Можно я еще чуть-чуть побуду в детстве? Лишь несколько слов о раннем филологизме, об укрощении языка. Как молодой сократик, я придумал следующую словесную ловушку. Отлавливаешь кого-нибудь и проводишь с ним такую беседу:
— Я — это я, ведь так?
— Да, так.
— Ты — это ты.
— Конечно.
— Тогда кто из нас съест говно, ты или я?
Почти все сразу же по инерции отвечали «ты», после чего им сразу напоминали, кто есть «ты». Таких, кто говорил «я», было меньше, но тогда правила сразу же менялись, и тот, кто ответил правильно, снова попадал в неловкое положение. Ловушка действовала безотказно. Я и сам не знал, как можно из нее выпутаться. Моего брата осенило первым. Он нашел неотразимый ответ: «Я съест говно».
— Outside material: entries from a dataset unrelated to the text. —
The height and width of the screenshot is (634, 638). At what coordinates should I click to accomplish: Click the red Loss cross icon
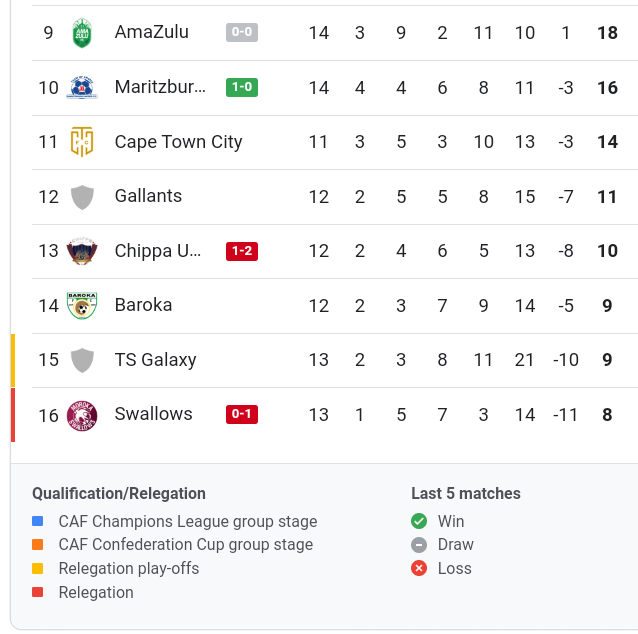point(419,568)
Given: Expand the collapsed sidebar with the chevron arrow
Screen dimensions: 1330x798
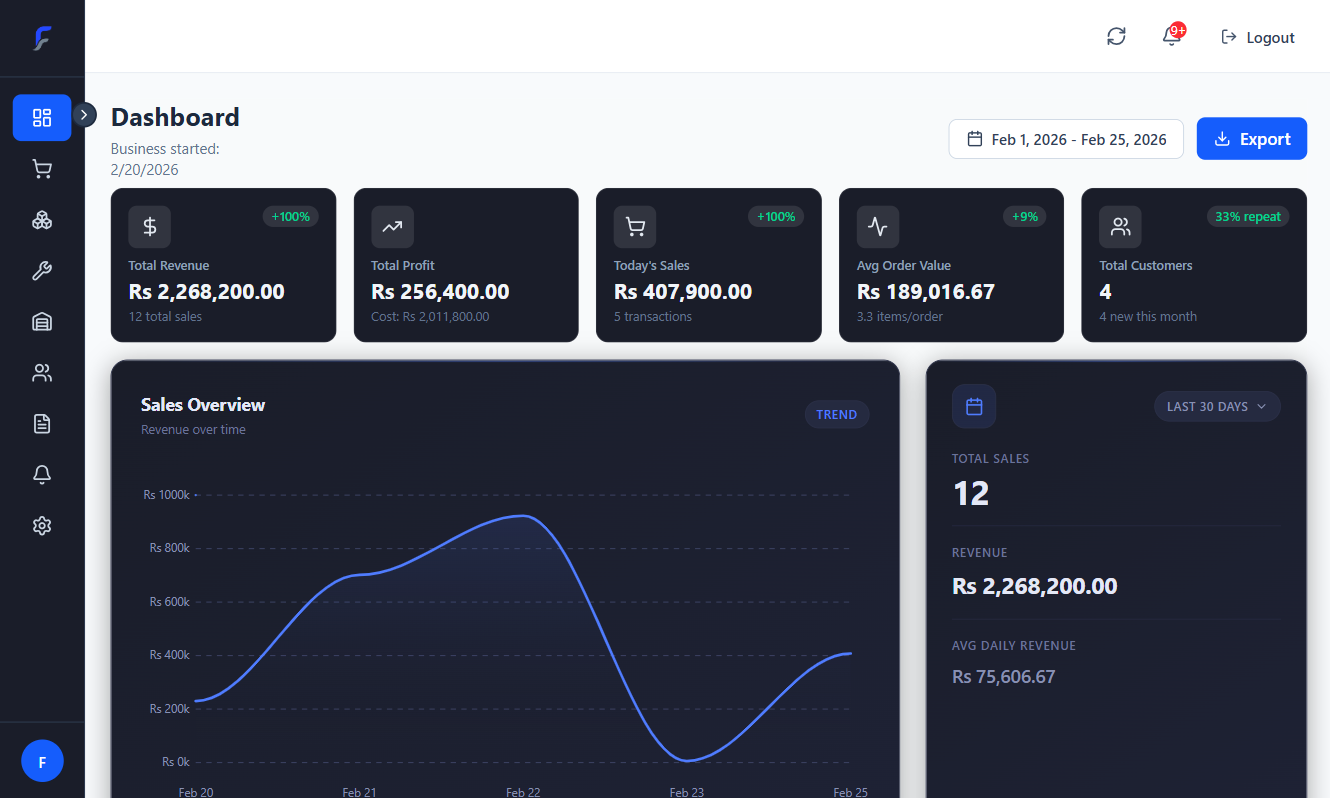Looking at the screenshot, I should pyautogui.click(x=85, y=115).
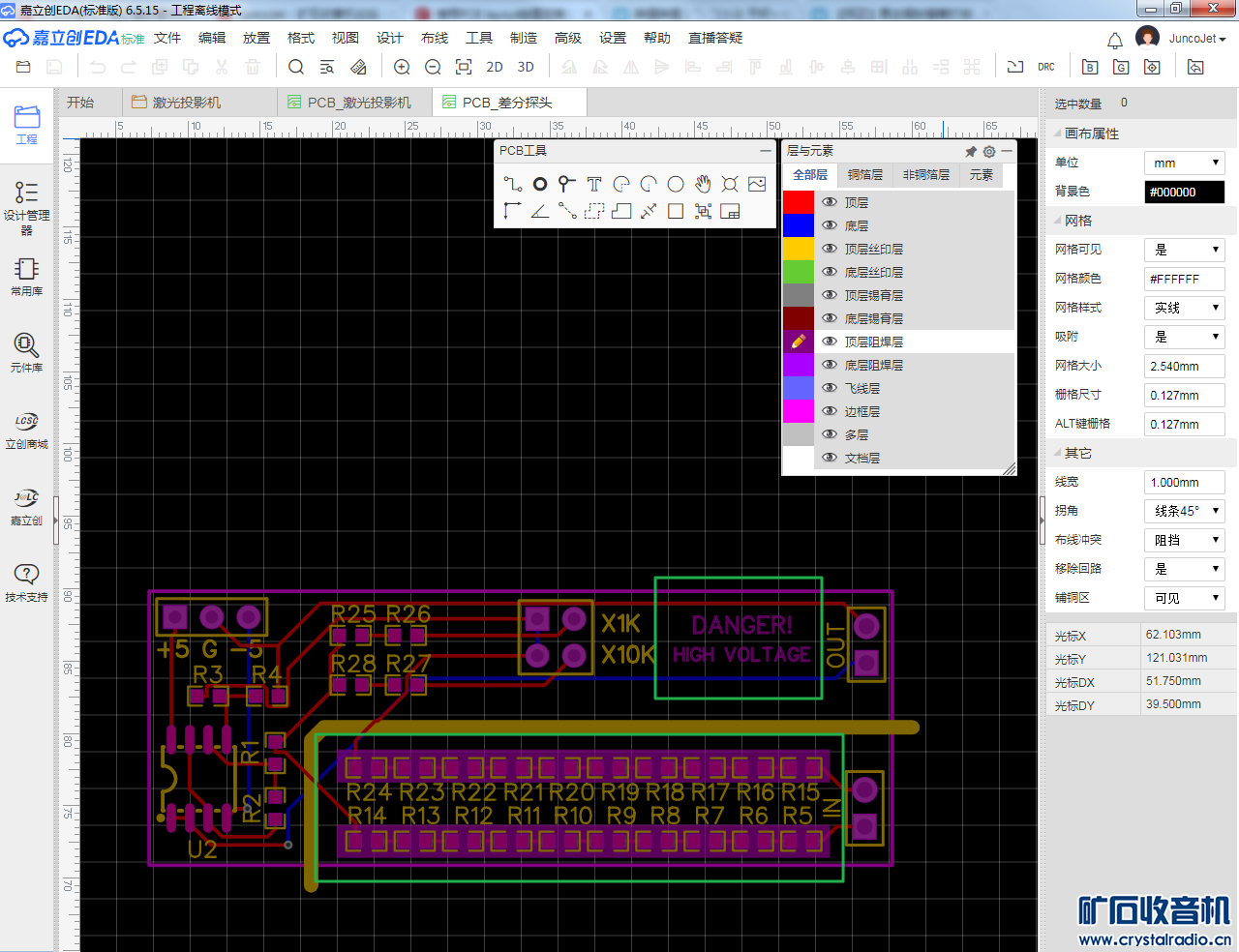Expand the 拐角 线条45° dropdown
1239x952 pixels.
pyautogui.click(x=1184, y=511)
Выход скрывался в одной грамматической ошибке.
Вчера ночью мне приснилось одно предложение. Даже не предложение, а фраза — супруга моего детства. Утром я вспомнил всех супруг, которые были в моем детстве, естественно, во главе с моей мамой.
Их набралось не меньше дюжины, и ни одного развода. Никакой боли.
38
Куда девается излишняя любовь, кто ее сметает, кто выносит мусор, где же тот контейнер…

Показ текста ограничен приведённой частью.